As I said earlier, I used SAS Viya for Learners this semester. I assigned a final project for students. They had to use the data pre-loaded into the free version of SAS Viya, but otherwise had freedom to select their own variables and construct their own research question.
SAS Viya for Learners just recently opened for any users to make an account. This will allow you to learn SAS Viya functions (but not do your own actual work, because you cannot import new data). I’m using SAS Viya 3.4.
I like the way SAS Viya allows users to create a beautiful intuitive interactive decision tree model. This blog is to show you what that looks like. In traditional EconLit, regressions are more popular than decisions trees. Decision trees are a simple and useful machine learning technique. If you are trying to teach a first-timer about decision trees, then the visualization in SAS Viya for Learners can be helpful.

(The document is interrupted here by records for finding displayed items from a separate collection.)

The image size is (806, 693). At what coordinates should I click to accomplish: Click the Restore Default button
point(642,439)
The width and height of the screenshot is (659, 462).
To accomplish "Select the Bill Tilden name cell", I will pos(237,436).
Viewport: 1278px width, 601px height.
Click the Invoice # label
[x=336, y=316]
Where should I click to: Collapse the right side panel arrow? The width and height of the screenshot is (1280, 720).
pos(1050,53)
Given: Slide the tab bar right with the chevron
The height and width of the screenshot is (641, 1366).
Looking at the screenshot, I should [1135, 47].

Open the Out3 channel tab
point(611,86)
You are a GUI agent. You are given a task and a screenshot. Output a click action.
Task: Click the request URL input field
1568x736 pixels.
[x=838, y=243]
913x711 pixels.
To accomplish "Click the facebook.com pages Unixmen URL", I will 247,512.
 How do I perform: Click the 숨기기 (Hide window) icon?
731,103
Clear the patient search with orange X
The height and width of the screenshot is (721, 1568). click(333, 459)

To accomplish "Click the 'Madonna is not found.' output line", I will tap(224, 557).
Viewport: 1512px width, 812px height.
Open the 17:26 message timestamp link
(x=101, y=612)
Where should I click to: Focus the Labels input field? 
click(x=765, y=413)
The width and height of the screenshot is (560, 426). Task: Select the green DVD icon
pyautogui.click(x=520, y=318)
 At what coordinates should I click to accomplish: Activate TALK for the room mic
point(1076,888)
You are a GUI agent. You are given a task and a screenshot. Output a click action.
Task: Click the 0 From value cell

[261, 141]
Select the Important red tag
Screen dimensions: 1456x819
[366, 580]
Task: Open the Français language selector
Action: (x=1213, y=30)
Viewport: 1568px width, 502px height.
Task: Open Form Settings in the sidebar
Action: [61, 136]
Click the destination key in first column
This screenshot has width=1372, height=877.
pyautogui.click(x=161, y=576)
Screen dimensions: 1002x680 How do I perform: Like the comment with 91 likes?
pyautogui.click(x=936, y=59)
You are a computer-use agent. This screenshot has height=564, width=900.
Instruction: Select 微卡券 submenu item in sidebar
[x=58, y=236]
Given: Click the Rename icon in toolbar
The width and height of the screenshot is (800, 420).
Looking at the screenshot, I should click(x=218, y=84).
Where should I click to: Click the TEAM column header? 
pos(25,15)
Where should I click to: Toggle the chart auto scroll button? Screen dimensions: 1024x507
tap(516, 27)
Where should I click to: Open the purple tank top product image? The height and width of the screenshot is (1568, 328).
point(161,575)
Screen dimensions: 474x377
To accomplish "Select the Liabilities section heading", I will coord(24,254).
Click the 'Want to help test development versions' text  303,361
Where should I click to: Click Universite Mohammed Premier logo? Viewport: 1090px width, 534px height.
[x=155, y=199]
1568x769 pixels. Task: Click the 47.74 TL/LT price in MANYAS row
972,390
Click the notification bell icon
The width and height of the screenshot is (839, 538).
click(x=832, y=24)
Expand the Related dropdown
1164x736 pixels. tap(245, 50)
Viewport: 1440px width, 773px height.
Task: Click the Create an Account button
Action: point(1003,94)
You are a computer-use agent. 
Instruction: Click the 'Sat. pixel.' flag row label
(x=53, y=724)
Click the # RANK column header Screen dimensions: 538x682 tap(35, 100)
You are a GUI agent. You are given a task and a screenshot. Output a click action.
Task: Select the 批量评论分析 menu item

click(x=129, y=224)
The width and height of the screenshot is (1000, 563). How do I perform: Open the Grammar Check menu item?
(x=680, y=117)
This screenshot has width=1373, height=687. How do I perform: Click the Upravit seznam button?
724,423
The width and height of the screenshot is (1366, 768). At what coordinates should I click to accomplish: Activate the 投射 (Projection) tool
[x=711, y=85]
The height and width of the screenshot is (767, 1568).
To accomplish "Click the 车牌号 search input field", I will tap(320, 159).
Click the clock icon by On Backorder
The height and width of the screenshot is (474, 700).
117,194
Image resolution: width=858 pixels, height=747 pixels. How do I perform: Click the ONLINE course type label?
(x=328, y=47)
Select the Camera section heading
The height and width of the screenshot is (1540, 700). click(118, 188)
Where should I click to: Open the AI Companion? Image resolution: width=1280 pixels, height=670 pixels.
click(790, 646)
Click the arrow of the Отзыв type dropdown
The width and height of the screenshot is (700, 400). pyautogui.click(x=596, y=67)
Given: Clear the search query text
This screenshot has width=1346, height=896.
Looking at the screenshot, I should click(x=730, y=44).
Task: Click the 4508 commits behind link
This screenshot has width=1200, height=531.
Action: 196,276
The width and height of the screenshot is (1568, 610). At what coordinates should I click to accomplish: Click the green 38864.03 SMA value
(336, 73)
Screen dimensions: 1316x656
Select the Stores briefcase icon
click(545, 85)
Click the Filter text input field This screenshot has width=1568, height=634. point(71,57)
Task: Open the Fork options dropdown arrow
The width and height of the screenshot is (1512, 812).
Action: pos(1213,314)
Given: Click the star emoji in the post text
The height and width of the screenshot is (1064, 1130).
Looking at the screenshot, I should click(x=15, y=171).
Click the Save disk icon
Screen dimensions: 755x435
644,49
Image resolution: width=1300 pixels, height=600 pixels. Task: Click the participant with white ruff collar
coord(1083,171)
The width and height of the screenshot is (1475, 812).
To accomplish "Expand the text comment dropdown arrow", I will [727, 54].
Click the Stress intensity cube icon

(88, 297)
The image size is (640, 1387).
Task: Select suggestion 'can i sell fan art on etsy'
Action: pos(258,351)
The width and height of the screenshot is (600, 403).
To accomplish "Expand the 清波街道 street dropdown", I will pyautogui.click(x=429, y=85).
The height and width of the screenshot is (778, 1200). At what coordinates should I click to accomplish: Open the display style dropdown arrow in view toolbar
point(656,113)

I’ll demonstrate using a decision tree for classification using built-in SAS data. One of the larger datasets available is USCENSUS1990. I’ll use it to demonstrate (and I do love the 90’s!). Consider the variable about the number of children a person has. This could be reasonably predicted by age and education level. [Footnote 1]
Here’s a chart showing the frequency of family sizes for adult women. (I used a Filter to only include people who are not coded zero in iFertil. See Footnote 1.)
For adult women in 1990, the most frequent category is to have more than 2 children. This would include the parents of Boomers. Think about those big families you know from the Boomer generation.
For input variables to my model, I’ll use age categories and also education levels. I set the new categorical variable I created called NumberChildren as the Response variable for a decision tree model. [Footnote 2] Here’s a zoomed out picture of the visual model output.
It’s immediately obvious that age is more informative than schooling. Women under the age of 30 are much more likely to have no children. The width of the grey tree branches makes it easy to see where the majority of the observations are.
I’ll zoom in on the left side of the tree where most of the people are.
The “>= 4.25” means that women on the far left side are over the age of 40. Among older women, the norm is to have 2 or more children. If you are looking for the older women with exactly two children, you are more likely to find them among those who have an education score of larger than “13”, meaning that they have a Bachelor’s degree or higher.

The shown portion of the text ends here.